PROBLEM DESCRIPTION
The data below is to be transcribed word for word; pictures are to be excluded.

RECORDS SUPPLIED

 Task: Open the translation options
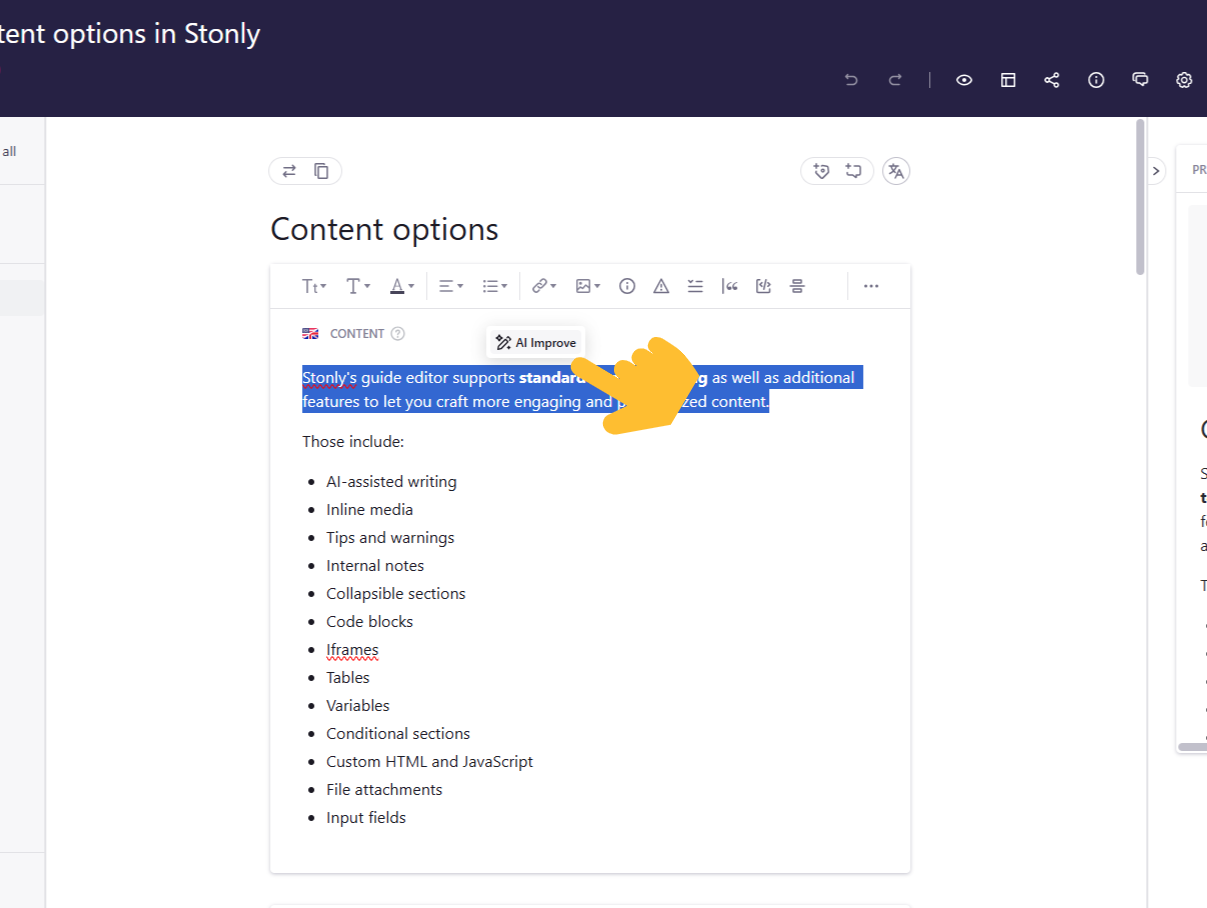896,171
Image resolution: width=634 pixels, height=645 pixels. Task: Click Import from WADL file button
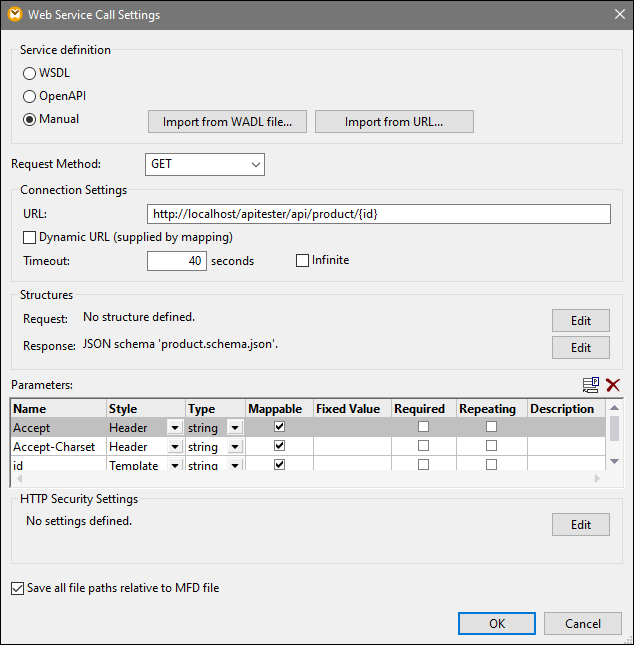tap(228, 122)
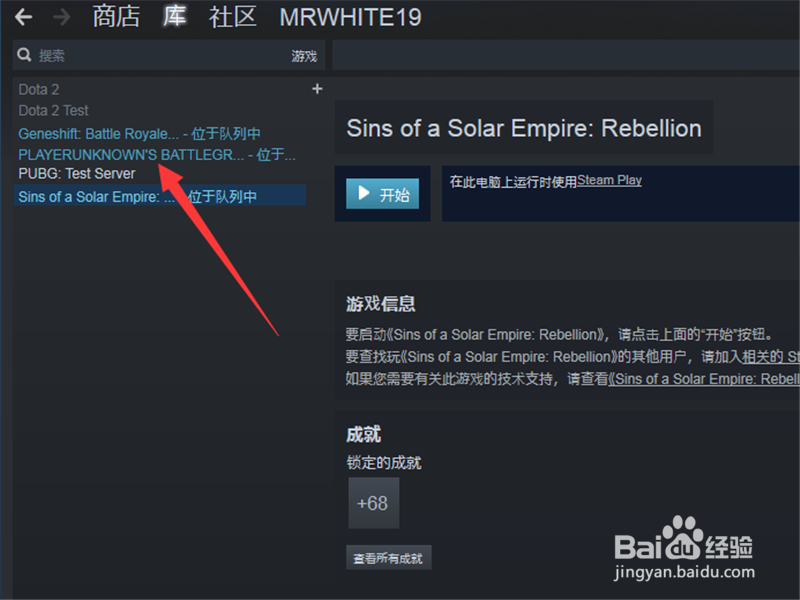This screenshot has width=800, height=600.
Task: Open the 游戏 filter dropdown
Action: coord(304,56)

EXERCISE OUTPUT
 Task: Open the translation options
896,171
Image resolution: width=634 pixels, height=645 pixels. Task: Click Import from WADL file button
tap(228, 122)
This screenshot has width=800, height=600.
Task: Open the 游戏 filter dropdown
Action: coord(304,56)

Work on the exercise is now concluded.